### [Kayıt alıntıları]

● ● ● ●

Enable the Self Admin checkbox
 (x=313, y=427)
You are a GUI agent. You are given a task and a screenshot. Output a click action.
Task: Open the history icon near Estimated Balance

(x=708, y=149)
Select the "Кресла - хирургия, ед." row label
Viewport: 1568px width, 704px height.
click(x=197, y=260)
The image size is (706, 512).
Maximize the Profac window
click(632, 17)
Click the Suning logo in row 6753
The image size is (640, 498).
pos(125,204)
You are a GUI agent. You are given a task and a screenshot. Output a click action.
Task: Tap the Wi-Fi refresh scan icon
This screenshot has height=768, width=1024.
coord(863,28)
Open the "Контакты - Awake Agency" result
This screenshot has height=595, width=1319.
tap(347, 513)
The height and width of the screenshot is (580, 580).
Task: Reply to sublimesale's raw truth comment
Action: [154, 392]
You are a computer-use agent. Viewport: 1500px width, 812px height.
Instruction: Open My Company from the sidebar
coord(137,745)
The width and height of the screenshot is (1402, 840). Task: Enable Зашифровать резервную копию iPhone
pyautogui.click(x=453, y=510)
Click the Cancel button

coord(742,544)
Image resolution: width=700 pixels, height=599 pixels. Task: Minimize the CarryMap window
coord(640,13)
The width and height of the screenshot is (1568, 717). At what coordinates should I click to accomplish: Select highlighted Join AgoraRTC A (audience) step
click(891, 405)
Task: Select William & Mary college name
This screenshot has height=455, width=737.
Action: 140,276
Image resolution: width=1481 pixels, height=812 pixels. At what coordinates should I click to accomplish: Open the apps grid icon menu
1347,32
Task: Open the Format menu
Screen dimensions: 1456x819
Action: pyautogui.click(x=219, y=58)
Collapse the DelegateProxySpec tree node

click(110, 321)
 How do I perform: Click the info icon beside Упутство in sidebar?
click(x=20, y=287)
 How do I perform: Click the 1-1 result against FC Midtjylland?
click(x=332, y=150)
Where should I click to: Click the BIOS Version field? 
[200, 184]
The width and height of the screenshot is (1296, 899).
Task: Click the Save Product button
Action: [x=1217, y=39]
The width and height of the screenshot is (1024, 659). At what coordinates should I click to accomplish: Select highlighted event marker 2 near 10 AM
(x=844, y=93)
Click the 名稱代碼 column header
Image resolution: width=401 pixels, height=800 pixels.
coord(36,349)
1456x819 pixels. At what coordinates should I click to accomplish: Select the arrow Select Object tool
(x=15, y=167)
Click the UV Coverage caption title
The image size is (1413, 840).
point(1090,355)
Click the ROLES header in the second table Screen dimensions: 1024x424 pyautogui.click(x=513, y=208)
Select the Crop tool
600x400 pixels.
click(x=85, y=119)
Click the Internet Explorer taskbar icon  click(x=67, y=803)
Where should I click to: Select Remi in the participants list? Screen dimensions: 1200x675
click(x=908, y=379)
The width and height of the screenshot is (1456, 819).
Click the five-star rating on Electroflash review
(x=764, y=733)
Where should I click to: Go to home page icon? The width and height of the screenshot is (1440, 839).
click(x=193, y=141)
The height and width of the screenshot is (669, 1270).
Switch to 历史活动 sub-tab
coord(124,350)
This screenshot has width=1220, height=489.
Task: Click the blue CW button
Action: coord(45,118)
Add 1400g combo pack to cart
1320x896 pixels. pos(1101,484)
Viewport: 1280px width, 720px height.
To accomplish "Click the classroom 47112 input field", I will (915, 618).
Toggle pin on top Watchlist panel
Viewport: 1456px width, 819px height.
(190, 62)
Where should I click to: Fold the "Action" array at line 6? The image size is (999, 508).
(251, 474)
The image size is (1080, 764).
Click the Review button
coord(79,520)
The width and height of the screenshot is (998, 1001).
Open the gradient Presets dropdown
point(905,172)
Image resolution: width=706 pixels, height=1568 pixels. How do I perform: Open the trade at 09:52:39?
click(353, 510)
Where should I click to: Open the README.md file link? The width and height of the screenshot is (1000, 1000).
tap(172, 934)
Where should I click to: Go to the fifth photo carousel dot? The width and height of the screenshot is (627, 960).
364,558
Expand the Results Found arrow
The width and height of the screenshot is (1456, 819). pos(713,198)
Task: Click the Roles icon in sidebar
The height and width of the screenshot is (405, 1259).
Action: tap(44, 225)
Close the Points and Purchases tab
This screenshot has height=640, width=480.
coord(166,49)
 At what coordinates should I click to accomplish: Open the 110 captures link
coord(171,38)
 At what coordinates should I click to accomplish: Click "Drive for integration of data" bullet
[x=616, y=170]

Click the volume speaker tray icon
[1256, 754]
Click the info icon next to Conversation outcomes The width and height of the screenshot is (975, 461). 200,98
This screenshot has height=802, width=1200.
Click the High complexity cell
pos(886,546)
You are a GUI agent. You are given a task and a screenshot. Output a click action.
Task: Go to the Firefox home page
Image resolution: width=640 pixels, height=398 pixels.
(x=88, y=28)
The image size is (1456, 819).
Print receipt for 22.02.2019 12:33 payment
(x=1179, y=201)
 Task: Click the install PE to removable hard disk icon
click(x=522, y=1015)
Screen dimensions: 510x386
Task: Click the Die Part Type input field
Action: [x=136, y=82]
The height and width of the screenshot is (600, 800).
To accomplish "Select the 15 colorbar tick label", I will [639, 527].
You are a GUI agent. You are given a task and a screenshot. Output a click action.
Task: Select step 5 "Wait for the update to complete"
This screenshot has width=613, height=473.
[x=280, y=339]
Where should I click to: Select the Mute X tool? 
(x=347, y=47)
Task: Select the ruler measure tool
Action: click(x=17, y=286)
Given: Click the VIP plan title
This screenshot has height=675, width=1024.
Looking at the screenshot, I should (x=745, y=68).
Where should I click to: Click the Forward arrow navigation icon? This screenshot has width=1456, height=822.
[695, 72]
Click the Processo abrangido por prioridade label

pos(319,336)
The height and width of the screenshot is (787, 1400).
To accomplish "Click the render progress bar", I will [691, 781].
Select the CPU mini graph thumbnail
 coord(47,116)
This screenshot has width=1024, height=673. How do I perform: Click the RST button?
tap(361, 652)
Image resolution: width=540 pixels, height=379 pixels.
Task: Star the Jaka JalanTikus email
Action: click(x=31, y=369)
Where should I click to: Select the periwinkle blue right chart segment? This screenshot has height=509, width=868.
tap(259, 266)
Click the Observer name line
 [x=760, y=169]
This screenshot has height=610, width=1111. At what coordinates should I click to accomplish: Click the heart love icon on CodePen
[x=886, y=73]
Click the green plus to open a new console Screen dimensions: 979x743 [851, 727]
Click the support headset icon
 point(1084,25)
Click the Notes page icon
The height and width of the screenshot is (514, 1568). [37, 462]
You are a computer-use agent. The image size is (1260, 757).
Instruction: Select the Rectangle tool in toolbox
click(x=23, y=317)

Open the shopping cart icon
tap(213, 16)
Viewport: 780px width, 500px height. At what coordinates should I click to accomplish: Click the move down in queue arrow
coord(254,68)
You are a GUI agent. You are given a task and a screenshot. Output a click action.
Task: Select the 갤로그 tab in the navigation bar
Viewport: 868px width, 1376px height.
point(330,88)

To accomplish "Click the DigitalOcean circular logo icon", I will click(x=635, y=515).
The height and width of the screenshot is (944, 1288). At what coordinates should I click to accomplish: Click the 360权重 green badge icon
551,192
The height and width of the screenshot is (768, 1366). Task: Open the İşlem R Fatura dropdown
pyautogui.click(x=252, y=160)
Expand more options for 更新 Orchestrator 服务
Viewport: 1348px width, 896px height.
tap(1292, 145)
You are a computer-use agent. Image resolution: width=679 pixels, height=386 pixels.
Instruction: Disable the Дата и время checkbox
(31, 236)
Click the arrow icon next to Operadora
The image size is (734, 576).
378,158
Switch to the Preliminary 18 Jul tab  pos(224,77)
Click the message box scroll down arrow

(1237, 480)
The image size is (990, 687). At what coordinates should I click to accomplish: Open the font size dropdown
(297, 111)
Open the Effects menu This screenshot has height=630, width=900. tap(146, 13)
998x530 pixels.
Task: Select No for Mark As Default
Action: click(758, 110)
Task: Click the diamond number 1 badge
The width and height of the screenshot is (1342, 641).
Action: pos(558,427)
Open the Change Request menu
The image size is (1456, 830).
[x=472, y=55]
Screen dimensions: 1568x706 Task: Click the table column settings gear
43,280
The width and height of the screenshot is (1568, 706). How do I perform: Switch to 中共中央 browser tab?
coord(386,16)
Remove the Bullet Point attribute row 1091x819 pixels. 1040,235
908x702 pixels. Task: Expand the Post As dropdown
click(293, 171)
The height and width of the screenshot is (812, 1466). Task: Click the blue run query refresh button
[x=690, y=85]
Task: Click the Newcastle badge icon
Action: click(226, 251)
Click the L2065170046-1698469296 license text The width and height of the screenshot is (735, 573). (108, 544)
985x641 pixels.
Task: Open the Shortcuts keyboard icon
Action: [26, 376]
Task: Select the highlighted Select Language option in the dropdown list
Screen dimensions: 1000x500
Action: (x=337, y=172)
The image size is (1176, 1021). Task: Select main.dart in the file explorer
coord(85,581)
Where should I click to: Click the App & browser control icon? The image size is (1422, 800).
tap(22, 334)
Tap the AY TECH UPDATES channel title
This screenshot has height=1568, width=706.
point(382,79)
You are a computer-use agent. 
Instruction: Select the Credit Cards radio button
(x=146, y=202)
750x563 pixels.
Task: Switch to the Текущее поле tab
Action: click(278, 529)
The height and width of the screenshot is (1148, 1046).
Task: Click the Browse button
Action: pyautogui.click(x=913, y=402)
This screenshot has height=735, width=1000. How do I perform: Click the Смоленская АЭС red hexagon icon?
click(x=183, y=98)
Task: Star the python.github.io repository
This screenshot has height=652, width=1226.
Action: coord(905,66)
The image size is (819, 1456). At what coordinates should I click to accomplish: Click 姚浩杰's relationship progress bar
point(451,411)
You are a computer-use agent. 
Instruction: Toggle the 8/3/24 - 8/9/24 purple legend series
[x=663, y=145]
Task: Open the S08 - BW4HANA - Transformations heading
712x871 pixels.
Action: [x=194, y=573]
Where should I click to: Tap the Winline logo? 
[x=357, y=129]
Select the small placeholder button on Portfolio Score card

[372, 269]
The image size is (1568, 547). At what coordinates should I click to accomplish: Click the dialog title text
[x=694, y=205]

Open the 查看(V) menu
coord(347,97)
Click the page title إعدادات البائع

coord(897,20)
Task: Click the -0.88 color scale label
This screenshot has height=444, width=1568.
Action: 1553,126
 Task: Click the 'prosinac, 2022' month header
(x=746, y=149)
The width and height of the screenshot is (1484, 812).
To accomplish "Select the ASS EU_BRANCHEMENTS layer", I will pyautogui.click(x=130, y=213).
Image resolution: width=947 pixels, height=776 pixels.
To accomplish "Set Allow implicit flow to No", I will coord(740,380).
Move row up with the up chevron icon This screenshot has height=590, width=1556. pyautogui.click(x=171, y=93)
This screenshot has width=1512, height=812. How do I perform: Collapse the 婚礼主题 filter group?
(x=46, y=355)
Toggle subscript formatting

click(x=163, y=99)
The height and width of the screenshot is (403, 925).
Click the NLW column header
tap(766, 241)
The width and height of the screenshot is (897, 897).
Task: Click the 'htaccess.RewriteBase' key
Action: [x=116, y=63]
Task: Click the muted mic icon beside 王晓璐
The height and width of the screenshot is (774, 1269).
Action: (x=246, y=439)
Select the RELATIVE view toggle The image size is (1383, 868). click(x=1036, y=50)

● ● ● ●

Listede "Given: Click the VIP plan title" geçen satırdan "pos(319,336)" geçen satıra kadar (o satır da dahil) olan satırları, her satır bir dize olacak biçimde bir JSON dizisine dönüştürün. Boş satırları dahil etmeyin.

### [Yazılı yanıt]
[
  "Given: Click the VIP plan title",
  "This screenshot has height=675, width=1024.",
  "Looking at the screenshot, I should (x=745, y=68).",
  "Where should I click to: Click the Forward arrow navigation icon? This screenshot has width=1456, height=822.",
  "[695, 72]",
  "Click the Processo abrangido por prioridade label",
  "pos(319,336)"
]